= AIM OF THE EXERCISE =
Make an exact copy of all the data.

[Pixel coordinate grounding data]

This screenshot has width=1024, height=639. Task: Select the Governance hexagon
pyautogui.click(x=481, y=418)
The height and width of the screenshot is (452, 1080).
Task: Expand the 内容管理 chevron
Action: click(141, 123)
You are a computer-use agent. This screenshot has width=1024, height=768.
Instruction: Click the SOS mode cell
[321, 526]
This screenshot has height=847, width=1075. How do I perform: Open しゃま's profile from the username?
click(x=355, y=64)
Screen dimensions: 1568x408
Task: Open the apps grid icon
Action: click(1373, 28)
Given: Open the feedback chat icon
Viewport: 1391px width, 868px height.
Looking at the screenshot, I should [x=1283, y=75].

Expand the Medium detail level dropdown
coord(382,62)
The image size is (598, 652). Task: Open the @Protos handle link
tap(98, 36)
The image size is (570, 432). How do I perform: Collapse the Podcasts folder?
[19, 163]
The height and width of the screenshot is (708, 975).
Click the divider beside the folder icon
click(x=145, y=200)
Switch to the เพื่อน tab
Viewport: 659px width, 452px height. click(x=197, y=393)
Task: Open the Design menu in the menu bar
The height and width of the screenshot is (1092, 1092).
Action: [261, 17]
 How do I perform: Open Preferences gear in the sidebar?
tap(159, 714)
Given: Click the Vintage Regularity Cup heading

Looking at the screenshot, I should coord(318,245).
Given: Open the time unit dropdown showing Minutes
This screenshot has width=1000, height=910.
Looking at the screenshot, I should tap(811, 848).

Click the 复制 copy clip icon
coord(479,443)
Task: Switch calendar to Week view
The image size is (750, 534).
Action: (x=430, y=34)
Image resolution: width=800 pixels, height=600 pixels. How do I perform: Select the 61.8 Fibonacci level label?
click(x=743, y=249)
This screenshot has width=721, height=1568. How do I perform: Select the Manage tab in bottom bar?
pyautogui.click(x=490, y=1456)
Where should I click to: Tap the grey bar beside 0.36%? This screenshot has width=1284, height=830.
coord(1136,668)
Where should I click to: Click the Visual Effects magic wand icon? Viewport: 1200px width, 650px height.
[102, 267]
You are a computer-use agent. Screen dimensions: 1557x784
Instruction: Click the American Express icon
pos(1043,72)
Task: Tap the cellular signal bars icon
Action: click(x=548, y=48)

= EXERCISE RESULT =
This screenshot has width=1024, height=639. Task: Select the Governance hexagon
pyautogui.click(x=481, y=418)
The height and width of the screenshot is (452, 1080).
Task: Expand the 内容管理 chevron
Action: click(141, 123)
You are a computer-use agent. This screenshot has width=1024, height=768.
Instruction: Click the SOS mode cell
[321, 526]
This screenshot has height=847, width=1075. How do I perform: Open しゃま's profile from the username?
click(x=355, y=64)
Screen dimensions: 1568x408
Task: Open the apps grid icon
Action: click(1373, 28)
Given: Open the feedback chat icon
Viewport: 1391px width, 868px height.
Looking at the screenshot, I should [x=1283, y=75].

Expand the Medium detail level dropdown
coord(382,62)
The image size is (598, 652). Task: Open the @Protos handle link
tap(98, 36)
The image size is (570, 432). How do I perform: Collapse the Podcasts folder?
[19, 163]
The height and width of the screenshot is (708, 975).
Click the divider beside the folder icon
click(x=145, y=200)
Switch to the เพื่อน tab
Viewport: 659px width, 452px height. click(x=197, y=393)
Task: Open the Design menu in the menu bar
The height and width of the screenshot is (1092, 1092).
Action: [261, 17]
 How do I perform: Open Preferences gear in the sidebar?
tap(159, 714)
Given: Click the Vintage Regularity Cup heading

Looking at the screenshot, I should coord(318,245).
Given: Open the time unit dropdown showing Minutes
This screenshot has width=1000, height=910.
Looking at the screenshot, I should tap(811, 848).

Click the 复制 copy clip icon
coord(479,443)
Task: Switch calendar to Week view
The image size is (750, 534).
Action: (x=430, y=34)
Image resolution: width=800 pixels, height=600 pixels. How do I perform: Select the 61.8 Fibonacci level label?
click(x=743, y=249)
This screenshot has width=721, height=1568. How do I perform: Select the Manage tab in bottom bar?
pyautogui.click(x=490, y=1456)
Where should I click to: Tap the grey bar beside 0.36%? This screenshot has width=1284, height=830.
coord(1136,668)
Where should I click to: Click the Visual Effects magic wand icon? Viewport: 1200px width, 650px height.
[102, 267]
You are a computer-use agent. Screen dimensions: 1557x784
Instruction: Click the American Express icon
pos(1043,72)
Task: Tap the cellular signal bars icon
Action: click(x=548, y=48)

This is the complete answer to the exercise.